Mum Helen Parr is just fabulous. She has been gifted the voice of Holly Hunter, soft and lyrical and so clever.

She used to be the best of the superheroes, fearless Elastigirl, quickfire and without equal. While she wooed her husband, she also beat him to the criminals.

Marriage and children does to her what is does to so many women: they remain a hero but become invisible. No-one sees the miracles they are achieving, because their nails are bitten and make up only goes on on high days and holidays.

Their appearance belies their special powers.

So it is with Helen. She settles into the chaos of motherhood and becomes, in the eyes of all around her, ordinary.

Right up to the moment her husband is caught up in a sticky Super situation.

She calls in a favour, cadges a jet, and hires a babysitter. And piloting the jet, she sets off to rescue her husband right back.

There is a moment when she finds the secret fantasy island and makes her way inside the Bondesque volcano. She is walking along a corridor of mirrors.

For a second there, she turns and looks at her reflected rear. And sighs wistfully.

Our visage: the way we express, and move, and look: it is so important to us. And it dictates how others see us, make no mistake about it.

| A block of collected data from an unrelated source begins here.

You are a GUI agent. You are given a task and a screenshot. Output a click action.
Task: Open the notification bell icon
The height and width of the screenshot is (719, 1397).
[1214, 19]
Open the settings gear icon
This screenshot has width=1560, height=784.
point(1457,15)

Professor Albert Mehrabian is Professor Emeritus of Psychology, UCLA. He has spent around 50 years looking at the way we human beings communicate feelings and attitudes.

I had better tread carefully here. The statistics cited in his seminal piece of research, “Silent messages: Implicit communication of emotions and attitudes”(1981), simplifies the business of communicating feelings and attitudes to data, and those who use the resulting statistics  are often critisised for framing them inaccurately.

But they show how the visage- the appearance, the ‘the conscious and unconscious movements and postures by which attitudes and feelings are communicated’ (Oxford Dictionary) can dominate someone else’s first impressions.

The study concludes that only 7% of message pertaining to feelings and attitudes is in the words that are spoken.

Conversely, 38% of that message is paralinguistic – it is communicated in the way the words are said; and 55%  is carried in our facial expression.

The evidence of our eyes and ears dominates the words we say.

A certain Mr Gray found a way to subvert that very evidence, and confound the very passage of time.

Oscar Wilde’s sophisticated Adonis, Dorian Gray, is a parable, told superbly by one of the most compassionate writers I have ever known. Wilde’s wit is legendary, but I find his wisdom eternal.

Dorian Gray is a stunning young man who holds all in his thrall. One day, an artist paints a portrait which is his visage: not just what he looks like, but who he is.

Dorian that day stands at a crossroads. He tosses out a wish that the portrait should carry the weight of everything he does, all the decisions of his life.

And then he proceeds to lead a wicked life. He finds the most promising and innocent of lives and finds pleasure in ruining them. He betrays, murders and drives others to suicide.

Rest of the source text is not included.